A major leaguer hits a baseball so that it leaves the bat at a speed of 29.0 m/s

Question

A major leaguer hits a baseball so that it leaves the bat at a speed of 29.0 m/s and at an angle of 34.9 above the horizontal. You can ignore air resistance. Part A:At what two times is the baseball at a height of 8.50 m above the point at which it left the bat? Part B: Calculate the horizontal component of the baseball's velocity at each of the two times you found in part A. Part C: Calculate the vertical component of the baseball's velocity at each of the two times you found in part A. Part D: What is the magnitude of the baseball's velocity when it returns to the level at which it left the bat? Part E: What is the direction of the baseball's velocity when it returns to the level at which it left the bat?

Explanation / Answer

Hi,

This problem can be classified as a problem of parabolic movement, where the only force that is present is the weight. Therefore, the only acceleration present in this problem is the one due to gravity, so:

y axis : ay = -g ; x axis : 0

The velocity on each axis would be:

Vox = Vx = cos(34.9°) V = 0.820*29 m/s = 23.8 m/s

Voy = sin(34.9°) V = 0.572*29 m/s = 16.6 m/s

A) The distance in the y axis in terms of time can be calculated as follows:

y = Voy*t + (1/2)at2 ; this give us two solutions for t, which are the two times we are interested in:

8.5 m = 16.6 m/s t - 4.9 m/s2 t2:::::::: 4.9 t2-16.6 t +8.5 = 0 ::::::::: t1 = 0.63 s ; t2 = 2.76 s

B) The movement in the x axis is not affected by any force, so it does not present an acceleration, therefore the speed in this axis does not depends on the time since it remains constant.

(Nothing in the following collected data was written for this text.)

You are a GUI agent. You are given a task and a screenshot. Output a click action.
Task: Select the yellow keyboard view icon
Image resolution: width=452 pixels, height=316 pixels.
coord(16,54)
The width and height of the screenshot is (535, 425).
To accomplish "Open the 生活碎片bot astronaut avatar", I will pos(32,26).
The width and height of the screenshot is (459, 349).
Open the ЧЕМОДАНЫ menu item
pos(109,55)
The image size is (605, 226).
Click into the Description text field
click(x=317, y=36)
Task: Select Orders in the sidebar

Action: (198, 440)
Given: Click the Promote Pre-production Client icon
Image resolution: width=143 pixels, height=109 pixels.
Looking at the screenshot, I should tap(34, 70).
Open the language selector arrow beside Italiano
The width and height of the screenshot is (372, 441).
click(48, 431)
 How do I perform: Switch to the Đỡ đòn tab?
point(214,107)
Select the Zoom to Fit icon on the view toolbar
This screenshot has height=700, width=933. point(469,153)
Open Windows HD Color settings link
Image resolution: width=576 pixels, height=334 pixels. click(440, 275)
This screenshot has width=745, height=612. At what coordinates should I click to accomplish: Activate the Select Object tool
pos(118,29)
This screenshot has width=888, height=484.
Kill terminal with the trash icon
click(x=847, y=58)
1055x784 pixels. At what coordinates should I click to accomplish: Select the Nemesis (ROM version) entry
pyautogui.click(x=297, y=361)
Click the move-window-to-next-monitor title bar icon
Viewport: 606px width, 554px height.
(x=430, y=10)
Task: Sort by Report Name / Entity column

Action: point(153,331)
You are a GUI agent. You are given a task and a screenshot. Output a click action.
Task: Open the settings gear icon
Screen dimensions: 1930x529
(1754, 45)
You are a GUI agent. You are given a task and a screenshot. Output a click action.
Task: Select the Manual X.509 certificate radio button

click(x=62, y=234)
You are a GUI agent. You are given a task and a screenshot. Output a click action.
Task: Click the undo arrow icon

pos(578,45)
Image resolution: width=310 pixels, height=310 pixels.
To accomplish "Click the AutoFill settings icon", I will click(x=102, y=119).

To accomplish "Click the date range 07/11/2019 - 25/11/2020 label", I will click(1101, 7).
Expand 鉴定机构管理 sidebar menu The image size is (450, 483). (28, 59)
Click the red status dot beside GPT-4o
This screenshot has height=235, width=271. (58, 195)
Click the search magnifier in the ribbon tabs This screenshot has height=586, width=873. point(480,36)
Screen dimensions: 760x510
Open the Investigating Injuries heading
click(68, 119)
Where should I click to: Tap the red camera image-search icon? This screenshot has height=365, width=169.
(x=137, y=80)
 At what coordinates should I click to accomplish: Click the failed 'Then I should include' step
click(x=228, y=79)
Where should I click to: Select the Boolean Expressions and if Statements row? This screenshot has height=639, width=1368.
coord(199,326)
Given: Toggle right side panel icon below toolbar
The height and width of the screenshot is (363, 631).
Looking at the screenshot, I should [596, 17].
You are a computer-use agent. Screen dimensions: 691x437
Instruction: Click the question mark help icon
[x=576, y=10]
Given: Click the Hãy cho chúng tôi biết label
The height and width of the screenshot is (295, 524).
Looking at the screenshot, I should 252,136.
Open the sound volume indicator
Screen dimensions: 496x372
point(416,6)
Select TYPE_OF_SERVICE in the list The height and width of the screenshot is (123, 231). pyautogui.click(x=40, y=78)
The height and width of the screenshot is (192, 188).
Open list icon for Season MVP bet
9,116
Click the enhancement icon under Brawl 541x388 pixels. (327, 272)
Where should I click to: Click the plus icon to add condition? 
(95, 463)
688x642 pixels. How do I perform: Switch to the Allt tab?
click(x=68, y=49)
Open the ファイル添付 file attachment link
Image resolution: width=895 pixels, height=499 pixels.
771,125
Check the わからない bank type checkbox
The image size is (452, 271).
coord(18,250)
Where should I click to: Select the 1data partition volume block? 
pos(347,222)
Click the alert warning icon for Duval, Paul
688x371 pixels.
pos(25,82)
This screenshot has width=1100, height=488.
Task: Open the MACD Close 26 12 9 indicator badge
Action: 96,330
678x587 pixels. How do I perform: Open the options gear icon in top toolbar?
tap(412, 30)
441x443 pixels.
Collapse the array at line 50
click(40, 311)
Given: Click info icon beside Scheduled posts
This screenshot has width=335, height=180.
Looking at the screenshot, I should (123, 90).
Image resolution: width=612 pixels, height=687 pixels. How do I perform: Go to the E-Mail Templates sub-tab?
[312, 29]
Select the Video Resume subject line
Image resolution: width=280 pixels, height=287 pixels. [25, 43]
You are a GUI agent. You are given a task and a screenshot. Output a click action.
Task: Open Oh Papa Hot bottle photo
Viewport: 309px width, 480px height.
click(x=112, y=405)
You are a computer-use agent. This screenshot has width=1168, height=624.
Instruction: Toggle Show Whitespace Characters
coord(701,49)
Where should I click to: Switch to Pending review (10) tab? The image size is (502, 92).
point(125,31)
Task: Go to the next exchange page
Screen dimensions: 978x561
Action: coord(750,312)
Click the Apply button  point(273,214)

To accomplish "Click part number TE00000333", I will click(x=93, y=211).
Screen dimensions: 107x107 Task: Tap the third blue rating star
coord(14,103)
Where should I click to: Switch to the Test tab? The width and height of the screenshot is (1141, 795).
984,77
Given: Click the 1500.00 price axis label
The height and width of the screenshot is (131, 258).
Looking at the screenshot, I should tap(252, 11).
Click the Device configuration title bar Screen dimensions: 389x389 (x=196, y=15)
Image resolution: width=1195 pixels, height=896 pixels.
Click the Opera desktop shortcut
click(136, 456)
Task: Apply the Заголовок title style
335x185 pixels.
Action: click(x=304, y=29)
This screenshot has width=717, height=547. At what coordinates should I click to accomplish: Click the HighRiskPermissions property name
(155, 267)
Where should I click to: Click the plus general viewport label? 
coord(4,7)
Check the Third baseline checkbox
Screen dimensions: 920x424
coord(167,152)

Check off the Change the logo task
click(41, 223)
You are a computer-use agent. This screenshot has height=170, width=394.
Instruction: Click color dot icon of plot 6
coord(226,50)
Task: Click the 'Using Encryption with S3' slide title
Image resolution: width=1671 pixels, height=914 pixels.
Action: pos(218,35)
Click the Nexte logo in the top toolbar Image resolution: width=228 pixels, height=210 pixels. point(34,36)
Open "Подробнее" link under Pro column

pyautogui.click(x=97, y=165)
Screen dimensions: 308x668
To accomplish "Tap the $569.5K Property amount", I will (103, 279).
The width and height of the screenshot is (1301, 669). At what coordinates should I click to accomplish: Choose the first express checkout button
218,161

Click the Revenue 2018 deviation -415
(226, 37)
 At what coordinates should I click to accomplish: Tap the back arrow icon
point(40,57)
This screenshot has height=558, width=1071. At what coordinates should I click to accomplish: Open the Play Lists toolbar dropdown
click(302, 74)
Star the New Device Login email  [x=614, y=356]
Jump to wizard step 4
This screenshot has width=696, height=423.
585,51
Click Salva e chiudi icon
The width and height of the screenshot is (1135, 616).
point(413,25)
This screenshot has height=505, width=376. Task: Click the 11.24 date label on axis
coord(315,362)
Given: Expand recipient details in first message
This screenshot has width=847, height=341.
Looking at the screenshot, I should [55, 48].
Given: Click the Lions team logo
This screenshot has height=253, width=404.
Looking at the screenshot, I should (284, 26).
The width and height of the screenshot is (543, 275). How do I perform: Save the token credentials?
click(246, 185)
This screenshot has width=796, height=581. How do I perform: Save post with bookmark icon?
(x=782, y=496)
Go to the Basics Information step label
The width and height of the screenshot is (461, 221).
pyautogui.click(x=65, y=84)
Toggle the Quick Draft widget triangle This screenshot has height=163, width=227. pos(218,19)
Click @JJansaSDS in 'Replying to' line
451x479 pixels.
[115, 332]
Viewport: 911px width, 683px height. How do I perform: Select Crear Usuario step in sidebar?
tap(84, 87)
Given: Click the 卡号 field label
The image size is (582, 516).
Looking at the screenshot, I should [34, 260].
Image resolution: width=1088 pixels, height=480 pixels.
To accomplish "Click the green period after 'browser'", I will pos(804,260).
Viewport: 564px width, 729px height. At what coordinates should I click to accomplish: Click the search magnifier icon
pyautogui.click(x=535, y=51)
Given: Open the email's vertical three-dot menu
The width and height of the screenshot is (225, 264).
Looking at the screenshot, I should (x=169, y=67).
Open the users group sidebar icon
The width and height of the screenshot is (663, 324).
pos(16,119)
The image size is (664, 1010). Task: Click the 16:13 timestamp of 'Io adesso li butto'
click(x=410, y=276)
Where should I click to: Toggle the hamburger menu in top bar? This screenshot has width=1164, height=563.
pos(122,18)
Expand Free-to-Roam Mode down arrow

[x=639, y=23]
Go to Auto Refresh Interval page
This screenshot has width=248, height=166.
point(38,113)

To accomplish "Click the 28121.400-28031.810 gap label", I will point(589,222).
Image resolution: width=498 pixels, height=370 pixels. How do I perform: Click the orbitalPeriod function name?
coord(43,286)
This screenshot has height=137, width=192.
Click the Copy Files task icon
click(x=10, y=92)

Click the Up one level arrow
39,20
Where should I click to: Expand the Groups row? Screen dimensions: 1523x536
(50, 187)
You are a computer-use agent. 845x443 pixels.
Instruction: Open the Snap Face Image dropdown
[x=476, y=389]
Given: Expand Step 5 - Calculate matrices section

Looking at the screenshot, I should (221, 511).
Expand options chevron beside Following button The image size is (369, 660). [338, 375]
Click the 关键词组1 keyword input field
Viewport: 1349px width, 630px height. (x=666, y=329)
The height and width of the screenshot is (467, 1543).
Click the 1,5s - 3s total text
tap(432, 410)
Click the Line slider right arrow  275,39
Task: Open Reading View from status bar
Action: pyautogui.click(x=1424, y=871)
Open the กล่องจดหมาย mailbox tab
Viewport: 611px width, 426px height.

V1x = V2x = Vox = 23.8 m/s

C) The velocity in the y axis, in terms of time can be expressed as follows:

Vy = Voy + at

Vy1 = (16.6 m/s) + (-9.8 m/s2)*(0.63 s) = 10.43 m/s ::::: Vy2 = (16.6 m/s) + (-9.8 m/s2)*(2.76 s) = -10.45 m/s

Note: the velocity in each case should have had the same magnitude, but due to certain approximations done when calculating the times, the values are slightly different.

D) The magnitude of the velocity when it returns to the level at which it left the bat should be the same as the magnitude it had when it left said bat:

abs(Vy) = 16.6 m/s

Note: this can be proven using the equation y = Voy*t + (1/2)at2 and then fixing as condition y = 0 , after that, the equation Vy = Voy + at can be used to find the velocity at those times.

E) The direction of the velocity at this instant will be the same it had when it left the bat but inverted, this means it will have an angle of 34.9 below the horizontal.

I hope it helps.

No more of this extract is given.